The label is headed by Mike Taylor, who also serves as General Manager of A&R at UMA. Taylor has had A&R stints in the U.S. with Columbia Records and at Madonna’s Maverick Recording Company, and in Australia where he served as A&R Director/Head of A&R at Sony Music. At Sony, Taylor A&R’d Delta Goodrem’s Innocent Eyes, one of the biggest-selling albums in the history of Australia’s record industry.

What’s been the vision behind Island here?

Along with Island U.K. and U.S., Island Australia is the only other Island label brand in the world.  I saw it as such an exciting chance to be involved in the creation of the label, so I moved from New York to Sydney for the job. When we get it right, Island Australia is a home for artists who cut their own path, who start from the left, and who, in time, come into the mainstream on their own artistic terms.

Chris Blackwell is a legend of the music biz. Has he played any guiding role with the Aussie company?

Chris Blackwell sold Island to Polygram U.K. in 1989, when it was the world’s most successful indie label.  He stayed on as CEO of Island for another ten years but has since fully left the company. Today he’s mostly enjoying his actual island, in the Caribbean. And I hear he doesn’t leave Jamaica for much anymore.  I’ve not met him.  But his legacy is just incredible.  He brought the whole genre of reggae music to a wider world audience, and then U.K. folk, prog rock and beyond. It’s a staggeringly brilliant roster: Bob Marley, Jimmy Cliff, Traffic, Grace Jones, Nick Drake, Free, Bad Company, Cat Stevens, Tom Waits, PJ Harvey, Pulp, Tricky, U2. The list goes on.

We’ve slipped into 2013. How’s the face of A&R changing?

It’s still about great songs and exciting, true talent.  However, you’re seeing a change in terms of how quickly things can happen now in the A&R world.  A song or video reacting online can overnight turn into an A&R signing frenzy, to a priority push at a major in a few days. Personally, I don’t chase trends as you’re then behind the curve. Rather, I look at what really excites me and what seems to be exciting those around me.

This year, Universal and EMI will be integrated here and elsewhere.

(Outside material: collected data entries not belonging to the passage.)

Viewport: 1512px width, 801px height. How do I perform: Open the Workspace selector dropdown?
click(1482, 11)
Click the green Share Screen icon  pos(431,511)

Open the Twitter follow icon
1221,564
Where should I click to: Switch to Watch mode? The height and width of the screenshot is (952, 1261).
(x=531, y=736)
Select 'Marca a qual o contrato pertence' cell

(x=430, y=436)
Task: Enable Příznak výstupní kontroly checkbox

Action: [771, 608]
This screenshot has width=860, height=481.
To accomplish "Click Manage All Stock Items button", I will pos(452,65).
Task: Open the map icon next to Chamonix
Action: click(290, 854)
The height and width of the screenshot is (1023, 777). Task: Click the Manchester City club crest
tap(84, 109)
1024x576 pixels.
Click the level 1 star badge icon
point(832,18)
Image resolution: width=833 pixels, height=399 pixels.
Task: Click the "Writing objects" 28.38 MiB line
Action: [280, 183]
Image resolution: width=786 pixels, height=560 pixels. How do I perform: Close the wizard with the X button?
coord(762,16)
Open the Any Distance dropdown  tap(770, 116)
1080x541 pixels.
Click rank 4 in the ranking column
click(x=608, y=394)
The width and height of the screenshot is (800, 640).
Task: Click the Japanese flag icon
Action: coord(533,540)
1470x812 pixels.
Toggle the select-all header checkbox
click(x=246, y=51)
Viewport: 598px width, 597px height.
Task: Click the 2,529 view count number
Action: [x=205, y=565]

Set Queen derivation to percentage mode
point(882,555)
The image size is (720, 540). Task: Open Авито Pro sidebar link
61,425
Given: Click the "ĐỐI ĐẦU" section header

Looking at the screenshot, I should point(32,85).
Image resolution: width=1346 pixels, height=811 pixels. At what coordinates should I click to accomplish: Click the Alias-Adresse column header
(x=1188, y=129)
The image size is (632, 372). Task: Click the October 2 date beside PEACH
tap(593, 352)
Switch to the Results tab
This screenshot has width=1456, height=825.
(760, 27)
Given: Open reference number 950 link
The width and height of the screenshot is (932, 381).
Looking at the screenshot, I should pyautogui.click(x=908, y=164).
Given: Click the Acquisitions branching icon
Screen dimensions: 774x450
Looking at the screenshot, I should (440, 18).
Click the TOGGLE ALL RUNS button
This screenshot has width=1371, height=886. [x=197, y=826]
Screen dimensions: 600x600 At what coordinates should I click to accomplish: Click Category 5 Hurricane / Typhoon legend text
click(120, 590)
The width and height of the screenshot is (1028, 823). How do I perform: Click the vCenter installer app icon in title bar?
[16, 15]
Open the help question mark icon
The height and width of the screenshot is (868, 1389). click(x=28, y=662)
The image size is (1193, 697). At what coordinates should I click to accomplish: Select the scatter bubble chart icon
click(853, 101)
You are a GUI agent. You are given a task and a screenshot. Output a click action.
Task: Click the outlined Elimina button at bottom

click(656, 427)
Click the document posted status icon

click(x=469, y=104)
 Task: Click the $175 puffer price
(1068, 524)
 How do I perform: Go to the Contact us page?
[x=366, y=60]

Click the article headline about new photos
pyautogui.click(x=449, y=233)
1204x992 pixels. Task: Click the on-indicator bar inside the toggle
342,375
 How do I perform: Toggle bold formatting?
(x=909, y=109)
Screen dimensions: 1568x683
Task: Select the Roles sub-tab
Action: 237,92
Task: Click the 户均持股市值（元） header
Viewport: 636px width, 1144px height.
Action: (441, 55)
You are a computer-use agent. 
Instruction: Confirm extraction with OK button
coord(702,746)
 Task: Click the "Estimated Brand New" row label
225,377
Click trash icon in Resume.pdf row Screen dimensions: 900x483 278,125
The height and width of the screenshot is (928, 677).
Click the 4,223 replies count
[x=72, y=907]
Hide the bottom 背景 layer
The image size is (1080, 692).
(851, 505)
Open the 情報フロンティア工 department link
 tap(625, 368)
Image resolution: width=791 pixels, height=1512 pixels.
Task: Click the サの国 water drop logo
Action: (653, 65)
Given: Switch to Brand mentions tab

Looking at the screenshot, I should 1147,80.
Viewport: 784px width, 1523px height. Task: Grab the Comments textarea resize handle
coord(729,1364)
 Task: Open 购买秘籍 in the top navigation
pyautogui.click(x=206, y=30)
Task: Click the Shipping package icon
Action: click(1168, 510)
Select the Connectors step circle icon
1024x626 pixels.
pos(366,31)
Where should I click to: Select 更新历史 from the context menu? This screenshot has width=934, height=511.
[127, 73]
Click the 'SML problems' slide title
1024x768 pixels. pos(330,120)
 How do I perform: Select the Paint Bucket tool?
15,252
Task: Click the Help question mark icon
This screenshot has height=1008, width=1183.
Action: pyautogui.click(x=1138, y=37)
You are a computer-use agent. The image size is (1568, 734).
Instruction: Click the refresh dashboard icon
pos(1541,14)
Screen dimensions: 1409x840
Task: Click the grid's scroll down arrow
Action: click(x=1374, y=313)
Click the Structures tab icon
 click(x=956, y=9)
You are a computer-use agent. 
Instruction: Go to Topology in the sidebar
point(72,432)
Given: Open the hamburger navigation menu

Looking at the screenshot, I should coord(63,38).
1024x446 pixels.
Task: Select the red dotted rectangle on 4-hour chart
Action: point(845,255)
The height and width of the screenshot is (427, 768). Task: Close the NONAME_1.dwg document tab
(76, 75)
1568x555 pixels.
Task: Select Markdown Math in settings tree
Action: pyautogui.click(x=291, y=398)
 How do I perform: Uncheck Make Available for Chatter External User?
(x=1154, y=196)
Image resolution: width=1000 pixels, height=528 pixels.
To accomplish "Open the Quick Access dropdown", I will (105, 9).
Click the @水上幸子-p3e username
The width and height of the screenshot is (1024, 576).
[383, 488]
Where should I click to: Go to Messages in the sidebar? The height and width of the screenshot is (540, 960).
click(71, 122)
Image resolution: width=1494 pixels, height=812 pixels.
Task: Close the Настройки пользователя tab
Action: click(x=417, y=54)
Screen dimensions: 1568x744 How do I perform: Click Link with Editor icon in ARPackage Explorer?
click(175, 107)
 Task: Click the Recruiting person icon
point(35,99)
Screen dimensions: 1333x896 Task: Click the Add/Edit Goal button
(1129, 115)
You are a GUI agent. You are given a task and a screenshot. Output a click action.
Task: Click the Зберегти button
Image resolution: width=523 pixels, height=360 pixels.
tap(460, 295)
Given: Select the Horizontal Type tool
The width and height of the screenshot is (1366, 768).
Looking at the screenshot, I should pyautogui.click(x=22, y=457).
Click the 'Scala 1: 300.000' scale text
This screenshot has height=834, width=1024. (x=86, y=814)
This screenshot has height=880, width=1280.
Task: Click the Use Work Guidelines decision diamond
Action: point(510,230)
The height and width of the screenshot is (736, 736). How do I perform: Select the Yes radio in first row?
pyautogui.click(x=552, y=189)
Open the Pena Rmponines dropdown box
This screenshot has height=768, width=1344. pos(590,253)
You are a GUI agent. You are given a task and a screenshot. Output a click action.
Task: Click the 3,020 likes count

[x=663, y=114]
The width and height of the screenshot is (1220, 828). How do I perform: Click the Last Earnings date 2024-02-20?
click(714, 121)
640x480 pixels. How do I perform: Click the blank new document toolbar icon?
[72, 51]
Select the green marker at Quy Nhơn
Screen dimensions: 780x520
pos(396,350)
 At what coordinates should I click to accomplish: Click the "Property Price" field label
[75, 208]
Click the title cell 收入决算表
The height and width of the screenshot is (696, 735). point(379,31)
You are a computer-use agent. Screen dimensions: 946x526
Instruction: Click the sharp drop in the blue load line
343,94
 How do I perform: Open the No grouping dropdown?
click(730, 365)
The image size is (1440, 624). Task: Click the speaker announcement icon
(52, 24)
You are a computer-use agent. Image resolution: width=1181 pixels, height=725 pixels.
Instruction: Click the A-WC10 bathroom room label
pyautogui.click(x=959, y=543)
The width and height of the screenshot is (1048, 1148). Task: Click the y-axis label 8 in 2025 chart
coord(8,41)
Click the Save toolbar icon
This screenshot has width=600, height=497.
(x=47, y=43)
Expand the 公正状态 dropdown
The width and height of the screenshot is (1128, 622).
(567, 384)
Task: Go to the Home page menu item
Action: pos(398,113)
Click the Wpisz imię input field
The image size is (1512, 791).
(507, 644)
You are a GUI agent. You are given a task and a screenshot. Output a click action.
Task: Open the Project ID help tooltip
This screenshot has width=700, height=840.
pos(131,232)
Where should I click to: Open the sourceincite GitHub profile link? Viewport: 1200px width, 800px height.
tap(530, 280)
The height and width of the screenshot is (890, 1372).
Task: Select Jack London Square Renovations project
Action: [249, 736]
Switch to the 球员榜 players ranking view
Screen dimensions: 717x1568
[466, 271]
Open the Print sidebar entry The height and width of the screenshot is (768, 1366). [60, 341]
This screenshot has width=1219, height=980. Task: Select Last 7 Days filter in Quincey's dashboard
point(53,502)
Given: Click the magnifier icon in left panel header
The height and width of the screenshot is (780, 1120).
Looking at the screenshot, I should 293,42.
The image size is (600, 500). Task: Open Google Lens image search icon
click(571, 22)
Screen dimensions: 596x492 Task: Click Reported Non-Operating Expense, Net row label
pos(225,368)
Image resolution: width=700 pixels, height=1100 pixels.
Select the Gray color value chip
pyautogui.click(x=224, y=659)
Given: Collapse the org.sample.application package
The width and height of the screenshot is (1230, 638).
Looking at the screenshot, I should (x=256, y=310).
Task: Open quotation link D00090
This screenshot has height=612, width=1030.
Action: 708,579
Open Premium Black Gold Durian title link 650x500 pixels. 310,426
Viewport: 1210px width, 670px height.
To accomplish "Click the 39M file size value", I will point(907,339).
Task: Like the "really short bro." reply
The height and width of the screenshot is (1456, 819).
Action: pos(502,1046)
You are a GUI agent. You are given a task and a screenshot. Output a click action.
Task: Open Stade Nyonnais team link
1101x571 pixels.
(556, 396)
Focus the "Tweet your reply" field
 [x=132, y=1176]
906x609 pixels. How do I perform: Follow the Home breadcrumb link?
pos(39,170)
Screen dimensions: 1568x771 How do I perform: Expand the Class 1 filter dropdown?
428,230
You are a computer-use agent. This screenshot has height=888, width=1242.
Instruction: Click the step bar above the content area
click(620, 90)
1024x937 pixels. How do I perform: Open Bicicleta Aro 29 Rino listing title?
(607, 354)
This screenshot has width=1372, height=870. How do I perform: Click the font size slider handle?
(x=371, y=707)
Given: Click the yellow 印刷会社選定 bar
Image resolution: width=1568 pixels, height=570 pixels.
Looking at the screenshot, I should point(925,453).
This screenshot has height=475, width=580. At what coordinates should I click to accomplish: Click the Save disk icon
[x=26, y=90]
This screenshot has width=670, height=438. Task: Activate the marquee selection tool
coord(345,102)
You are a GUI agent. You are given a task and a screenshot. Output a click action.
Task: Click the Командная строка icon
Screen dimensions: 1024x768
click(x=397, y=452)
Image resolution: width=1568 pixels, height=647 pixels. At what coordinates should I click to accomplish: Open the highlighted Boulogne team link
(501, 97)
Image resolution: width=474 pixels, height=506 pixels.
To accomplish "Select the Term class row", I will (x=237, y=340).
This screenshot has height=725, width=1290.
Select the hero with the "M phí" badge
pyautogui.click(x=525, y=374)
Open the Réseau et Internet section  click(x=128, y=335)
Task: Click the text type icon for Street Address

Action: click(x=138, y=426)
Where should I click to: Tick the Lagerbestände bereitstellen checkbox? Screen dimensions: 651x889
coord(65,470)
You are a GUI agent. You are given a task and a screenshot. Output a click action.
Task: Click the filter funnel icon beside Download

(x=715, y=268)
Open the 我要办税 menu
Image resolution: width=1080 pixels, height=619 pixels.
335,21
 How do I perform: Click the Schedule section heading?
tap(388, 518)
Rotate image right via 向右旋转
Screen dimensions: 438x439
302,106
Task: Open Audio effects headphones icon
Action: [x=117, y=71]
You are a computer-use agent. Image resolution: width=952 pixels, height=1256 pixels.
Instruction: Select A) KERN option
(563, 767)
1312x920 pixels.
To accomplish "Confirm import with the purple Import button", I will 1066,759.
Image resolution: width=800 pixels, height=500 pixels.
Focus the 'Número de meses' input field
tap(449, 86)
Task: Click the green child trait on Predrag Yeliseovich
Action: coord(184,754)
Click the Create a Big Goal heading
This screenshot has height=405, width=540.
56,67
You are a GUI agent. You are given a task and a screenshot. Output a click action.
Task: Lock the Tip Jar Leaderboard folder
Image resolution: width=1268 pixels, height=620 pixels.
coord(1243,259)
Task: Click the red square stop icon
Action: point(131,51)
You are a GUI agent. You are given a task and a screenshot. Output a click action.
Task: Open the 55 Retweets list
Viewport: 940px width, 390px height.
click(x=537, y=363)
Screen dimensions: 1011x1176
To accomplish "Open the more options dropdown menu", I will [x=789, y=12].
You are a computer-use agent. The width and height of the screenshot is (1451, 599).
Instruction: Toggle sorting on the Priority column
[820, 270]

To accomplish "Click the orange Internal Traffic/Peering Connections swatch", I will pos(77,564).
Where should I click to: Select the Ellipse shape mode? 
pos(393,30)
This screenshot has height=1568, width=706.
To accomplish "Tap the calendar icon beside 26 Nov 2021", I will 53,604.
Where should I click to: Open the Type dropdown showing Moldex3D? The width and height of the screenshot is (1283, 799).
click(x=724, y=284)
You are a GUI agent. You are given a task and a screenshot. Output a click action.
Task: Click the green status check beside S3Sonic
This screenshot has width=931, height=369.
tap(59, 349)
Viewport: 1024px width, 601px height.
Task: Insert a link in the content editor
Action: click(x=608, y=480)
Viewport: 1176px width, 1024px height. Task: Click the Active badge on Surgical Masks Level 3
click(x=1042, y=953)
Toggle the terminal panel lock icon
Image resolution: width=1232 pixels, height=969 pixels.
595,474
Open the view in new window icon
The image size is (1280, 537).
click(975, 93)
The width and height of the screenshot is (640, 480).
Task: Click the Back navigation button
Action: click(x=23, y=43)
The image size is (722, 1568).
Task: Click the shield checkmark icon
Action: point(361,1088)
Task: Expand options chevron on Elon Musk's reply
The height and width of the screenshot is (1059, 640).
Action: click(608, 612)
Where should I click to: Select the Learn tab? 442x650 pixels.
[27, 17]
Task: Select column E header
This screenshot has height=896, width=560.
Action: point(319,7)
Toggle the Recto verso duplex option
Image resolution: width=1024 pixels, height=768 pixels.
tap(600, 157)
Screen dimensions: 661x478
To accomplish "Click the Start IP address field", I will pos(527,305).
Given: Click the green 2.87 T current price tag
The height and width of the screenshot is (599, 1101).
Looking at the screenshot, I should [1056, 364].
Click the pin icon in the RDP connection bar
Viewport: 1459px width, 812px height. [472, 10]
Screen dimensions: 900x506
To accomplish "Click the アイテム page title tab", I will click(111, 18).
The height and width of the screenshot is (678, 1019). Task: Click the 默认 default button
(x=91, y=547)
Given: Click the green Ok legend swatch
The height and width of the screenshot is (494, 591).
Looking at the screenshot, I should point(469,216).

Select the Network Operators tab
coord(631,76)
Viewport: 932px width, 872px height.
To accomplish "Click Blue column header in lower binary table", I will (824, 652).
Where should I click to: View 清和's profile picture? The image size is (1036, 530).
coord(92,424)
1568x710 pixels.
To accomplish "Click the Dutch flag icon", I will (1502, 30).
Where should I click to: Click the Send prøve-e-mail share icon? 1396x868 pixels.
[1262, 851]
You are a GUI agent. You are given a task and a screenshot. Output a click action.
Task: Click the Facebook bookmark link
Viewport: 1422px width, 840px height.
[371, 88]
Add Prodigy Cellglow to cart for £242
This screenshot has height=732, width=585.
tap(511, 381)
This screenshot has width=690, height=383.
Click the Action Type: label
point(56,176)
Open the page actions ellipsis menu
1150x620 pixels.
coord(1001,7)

How will that process change the way your company does A&R?

EMI has a successful roster of great Australian artists.  At Universal, all the labels–Island, Mercury, Dew Process, Modular–compete internally.  EMI will now be joining that list.  It’s a healthy competition which gives Universal a wider chance of success in the market.  For Island Australia, it’s business as usual.

You launched the Bali Songwriting Invitational back in 2009. Why?

Great songs are the key to success for an artist. I started this with Peter Coquillard, music publisher at Bill Silva Management, as something of an experiment. When there’s nothing to do but write songs and bond in an amazing setting–where mobile phone reception and Internet suck–the quality of songs can be incredible.  We bring together 21 artists and songwriters from around the world, put them in the jungle of Ubud, Bali at a recording studio and private villa resort, which we take over for ten days. Each day the writers break into groups of three: an artist, a track songwriter and a top line writer.  I get to know and work with “A List” writers and artists; that access benefits my artists immensely.  If a great song comes from it, myself and our A&R Manager Josh Kellett are the first to hear it, and possibly get it for one of my artists. Last year, 11 cuts came from the 39 songs.  That’s an amazing strike rate.  Last year APRA and Universal Music Publishing Australia came onboard as sponsors.  Our 4th annual Bali Songwriting Invitational is in May.

You’ve been in Australia five years. What are you impressions?

I loved it then, and love it now. I grew up in New York and lived in the city for years, so I wanted a change.  In terms of the music scene and industry in Australia, it’s really vibrant, and punches way above its weight class for its population size.